You get three major advantages from a snowshoe that you do not get from a boot or shoe alone: Floatation, traction and stability.
Floatation is the ability of a snowshoe to limit how far your feet sink down into deep or soft snow. If you have ever “post holed” by trying to cross deep snow without snowshoes, you know what its about.
Traction is what distinguishes snowshoes from just about every other winter sport (i.e. no sliding). Snow, ice and the things that they cover are slippery, and the metal claw like devices on the bottom of snowshoes give you the grip to go or stop as you wish.
Snow can be an uneven surface and hide objects beneath its surface. The extra width and length of snowshoes help you maintain your balance when you encounter these irregularities. Sprained ankles are virtually unheard of in snowshoeing.
There are times when you are snowshoeing when you are benefiting from all three of these advantages. At other times, you may only need one or two.

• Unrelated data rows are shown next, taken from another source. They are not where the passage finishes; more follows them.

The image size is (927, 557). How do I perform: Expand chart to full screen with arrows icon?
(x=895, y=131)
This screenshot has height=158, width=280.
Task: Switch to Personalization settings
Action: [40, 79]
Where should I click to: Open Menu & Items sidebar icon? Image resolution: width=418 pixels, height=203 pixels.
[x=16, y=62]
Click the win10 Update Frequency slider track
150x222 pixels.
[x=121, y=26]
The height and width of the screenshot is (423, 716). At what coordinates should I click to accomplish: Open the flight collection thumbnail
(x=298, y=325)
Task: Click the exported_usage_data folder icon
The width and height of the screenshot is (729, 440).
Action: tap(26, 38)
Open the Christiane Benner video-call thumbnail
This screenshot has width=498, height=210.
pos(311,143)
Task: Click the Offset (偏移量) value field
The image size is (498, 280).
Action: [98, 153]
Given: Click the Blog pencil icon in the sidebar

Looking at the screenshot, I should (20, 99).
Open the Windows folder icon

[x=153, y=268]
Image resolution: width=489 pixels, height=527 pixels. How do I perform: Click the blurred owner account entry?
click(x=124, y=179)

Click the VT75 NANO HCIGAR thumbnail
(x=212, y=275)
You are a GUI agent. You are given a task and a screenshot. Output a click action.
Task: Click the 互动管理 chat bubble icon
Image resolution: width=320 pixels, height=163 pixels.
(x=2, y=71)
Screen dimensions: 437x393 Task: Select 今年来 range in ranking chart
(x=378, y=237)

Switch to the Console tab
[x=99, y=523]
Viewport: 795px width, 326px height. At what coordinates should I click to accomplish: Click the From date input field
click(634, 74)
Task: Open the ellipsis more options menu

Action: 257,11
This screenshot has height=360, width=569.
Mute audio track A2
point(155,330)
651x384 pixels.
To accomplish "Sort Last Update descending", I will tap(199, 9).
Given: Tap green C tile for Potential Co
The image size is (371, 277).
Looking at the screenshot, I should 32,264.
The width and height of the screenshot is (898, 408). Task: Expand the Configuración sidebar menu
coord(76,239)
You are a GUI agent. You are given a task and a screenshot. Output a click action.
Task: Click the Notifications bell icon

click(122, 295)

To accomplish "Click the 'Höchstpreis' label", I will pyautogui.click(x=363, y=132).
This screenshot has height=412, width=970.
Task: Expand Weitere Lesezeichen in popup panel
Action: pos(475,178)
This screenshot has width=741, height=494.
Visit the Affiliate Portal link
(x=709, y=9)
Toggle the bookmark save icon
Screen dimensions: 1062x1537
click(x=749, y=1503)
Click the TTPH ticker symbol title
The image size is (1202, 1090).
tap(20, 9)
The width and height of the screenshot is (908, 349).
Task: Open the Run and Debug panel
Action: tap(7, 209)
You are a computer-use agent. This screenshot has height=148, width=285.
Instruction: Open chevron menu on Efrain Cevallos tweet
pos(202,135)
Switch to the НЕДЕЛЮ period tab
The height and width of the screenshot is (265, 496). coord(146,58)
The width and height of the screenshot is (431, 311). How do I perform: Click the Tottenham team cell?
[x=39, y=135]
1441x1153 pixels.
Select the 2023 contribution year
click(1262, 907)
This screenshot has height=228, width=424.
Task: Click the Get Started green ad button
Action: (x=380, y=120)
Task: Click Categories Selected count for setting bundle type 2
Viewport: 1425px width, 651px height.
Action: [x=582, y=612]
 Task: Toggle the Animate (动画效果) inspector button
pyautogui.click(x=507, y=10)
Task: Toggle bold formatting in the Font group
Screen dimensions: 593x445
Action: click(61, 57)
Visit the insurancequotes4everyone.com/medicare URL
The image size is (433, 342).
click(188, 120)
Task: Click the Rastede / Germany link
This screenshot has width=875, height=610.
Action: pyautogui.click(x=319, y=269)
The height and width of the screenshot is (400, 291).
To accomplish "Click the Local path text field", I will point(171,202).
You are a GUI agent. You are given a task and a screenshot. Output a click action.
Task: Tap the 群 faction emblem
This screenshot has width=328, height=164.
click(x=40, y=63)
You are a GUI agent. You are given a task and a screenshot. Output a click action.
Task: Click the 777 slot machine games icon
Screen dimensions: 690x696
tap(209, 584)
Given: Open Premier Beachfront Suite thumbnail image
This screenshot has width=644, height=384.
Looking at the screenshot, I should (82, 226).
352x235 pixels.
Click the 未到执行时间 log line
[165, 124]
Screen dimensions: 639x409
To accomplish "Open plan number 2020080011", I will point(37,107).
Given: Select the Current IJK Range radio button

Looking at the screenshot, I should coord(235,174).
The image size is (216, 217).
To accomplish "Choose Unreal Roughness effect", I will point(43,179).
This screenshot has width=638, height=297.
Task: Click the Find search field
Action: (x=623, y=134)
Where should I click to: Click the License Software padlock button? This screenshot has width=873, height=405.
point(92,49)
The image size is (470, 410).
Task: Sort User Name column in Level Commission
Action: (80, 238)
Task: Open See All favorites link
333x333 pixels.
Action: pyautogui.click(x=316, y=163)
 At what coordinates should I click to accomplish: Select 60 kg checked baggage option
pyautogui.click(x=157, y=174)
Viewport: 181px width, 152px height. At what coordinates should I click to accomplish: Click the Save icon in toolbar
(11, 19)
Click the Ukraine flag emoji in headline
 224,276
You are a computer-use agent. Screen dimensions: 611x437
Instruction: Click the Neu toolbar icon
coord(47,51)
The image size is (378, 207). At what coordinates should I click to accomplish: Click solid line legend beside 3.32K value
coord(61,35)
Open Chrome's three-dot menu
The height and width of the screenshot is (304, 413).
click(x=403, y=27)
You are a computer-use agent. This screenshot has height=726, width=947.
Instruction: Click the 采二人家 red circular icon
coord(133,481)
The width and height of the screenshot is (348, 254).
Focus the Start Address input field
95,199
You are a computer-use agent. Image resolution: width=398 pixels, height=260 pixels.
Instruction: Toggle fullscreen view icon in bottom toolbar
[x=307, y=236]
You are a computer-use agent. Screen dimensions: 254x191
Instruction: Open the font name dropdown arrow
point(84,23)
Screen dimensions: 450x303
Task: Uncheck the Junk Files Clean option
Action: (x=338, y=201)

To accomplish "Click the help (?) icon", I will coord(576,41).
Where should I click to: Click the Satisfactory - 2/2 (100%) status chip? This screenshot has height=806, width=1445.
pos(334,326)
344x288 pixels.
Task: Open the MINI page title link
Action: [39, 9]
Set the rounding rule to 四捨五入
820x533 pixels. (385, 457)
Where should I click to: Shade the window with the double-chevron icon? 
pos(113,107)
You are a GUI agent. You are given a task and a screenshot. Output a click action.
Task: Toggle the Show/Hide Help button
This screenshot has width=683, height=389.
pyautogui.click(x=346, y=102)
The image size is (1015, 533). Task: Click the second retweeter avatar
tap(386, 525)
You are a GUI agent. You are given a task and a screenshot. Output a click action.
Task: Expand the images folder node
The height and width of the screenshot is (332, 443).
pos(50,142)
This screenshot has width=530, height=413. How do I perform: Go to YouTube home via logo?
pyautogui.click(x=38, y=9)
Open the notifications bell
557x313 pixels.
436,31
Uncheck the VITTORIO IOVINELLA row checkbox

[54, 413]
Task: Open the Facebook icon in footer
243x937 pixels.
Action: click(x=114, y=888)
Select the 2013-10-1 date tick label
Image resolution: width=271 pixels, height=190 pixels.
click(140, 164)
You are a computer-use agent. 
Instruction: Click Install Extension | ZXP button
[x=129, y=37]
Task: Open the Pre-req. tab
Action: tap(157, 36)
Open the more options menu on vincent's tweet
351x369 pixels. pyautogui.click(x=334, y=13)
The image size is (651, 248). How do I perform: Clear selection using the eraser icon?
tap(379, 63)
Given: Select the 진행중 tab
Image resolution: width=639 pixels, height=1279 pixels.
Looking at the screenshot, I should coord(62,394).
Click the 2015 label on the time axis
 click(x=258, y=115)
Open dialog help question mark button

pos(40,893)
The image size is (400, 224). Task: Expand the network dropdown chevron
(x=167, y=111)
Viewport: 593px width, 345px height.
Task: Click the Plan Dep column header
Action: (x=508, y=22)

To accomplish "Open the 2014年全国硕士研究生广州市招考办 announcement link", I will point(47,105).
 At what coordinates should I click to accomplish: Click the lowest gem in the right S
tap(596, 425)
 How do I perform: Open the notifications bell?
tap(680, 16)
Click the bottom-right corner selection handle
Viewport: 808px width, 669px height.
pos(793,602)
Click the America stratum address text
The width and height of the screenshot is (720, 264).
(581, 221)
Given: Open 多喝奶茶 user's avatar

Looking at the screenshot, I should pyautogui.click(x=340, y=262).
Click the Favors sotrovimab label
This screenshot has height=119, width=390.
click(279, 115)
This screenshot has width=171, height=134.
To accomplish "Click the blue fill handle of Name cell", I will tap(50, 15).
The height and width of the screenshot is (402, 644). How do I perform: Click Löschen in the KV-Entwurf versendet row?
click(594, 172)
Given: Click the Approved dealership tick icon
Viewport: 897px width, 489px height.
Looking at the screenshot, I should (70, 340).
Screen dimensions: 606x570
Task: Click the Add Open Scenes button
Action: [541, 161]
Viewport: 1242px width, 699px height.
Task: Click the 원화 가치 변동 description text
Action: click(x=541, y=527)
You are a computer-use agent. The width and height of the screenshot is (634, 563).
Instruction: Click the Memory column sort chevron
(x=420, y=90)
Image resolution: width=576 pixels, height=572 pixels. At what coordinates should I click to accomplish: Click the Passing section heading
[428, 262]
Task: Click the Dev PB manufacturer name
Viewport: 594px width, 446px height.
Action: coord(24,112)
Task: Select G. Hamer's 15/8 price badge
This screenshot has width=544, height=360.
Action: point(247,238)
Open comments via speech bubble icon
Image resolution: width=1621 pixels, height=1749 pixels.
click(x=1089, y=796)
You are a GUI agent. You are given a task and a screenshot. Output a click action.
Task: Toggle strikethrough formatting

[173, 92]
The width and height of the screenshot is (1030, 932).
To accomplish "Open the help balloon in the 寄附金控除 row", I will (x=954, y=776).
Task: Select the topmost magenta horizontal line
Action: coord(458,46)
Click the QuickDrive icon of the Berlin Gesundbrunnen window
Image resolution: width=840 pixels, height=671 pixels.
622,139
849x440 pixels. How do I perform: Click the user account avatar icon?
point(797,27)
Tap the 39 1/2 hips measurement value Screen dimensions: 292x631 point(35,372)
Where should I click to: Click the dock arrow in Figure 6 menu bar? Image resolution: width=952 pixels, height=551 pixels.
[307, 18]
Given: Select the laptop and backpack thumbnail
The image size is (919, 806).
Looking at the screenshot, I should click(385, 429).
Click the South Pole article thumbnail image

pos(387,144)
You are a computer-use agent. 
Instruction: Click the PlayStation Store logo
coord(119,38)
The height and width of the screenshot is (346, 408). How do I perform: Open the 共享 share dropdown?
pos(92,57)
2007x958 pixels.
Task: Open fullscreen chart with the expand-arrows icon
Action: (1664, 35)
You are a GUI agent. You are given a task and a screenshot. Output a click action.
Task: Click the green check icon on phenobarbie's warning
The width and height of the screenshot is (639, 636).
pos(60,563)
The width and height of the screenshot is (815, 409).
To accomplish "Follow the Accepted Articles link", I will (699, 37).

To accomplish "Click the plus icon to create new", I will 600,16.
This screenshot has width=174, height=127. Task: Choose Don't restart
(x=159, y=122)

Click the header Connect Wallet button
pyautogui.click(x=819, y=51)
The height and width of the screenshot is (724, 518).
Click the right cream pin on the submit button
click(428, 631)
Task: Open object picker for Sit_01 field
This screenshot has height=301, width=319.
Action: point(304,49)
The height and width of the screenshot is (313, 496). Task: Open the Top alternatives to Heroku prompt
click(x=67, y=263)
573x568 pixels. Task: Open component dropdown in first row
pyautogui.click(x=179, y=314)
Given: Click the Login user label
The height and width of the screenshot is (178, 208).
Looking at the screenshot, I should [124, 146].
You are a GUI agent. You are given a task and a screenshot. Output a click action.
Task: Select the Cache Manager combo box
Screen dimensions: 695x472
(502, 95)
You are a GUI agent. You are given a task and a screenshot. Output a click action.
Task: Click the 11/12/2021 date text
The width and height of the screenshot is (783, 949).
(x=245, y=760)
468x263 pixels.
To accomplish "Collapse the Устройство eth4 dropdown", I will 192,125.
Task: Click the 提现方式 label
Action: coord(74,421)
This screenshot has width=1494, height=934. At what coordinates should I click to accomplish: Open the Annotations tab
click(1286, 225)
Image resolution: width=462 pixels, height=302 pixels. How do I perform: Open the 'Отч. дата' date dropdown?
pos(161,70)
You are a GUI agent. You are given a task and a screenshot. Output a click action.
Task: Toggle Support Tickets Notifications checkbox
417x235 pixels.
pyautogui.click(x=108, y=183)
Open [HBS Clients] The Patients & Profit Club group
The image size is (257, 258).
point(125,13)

There are still other times, such as snowshoeing along on a flat, smooth, hard machine groomed trail, when the snowshoe gives you no advantage and is actually a handicap. If you understand, you might probably still wear snowshoes in these conditions for other reasons – just as you might run 26.2 miles on a road instead of driving a car. Or, possibly walking on a trail instead of riding a mountain bike. Or, moving some iron up and down instead of moving bricks at a local construction site.
Snowshoeing can be transportation, but it can also be a sport, just recreation, cross-training, a game, or just an end in itself.
You can wear snowshoes for many reasons, or perhaps for no particular reason at all.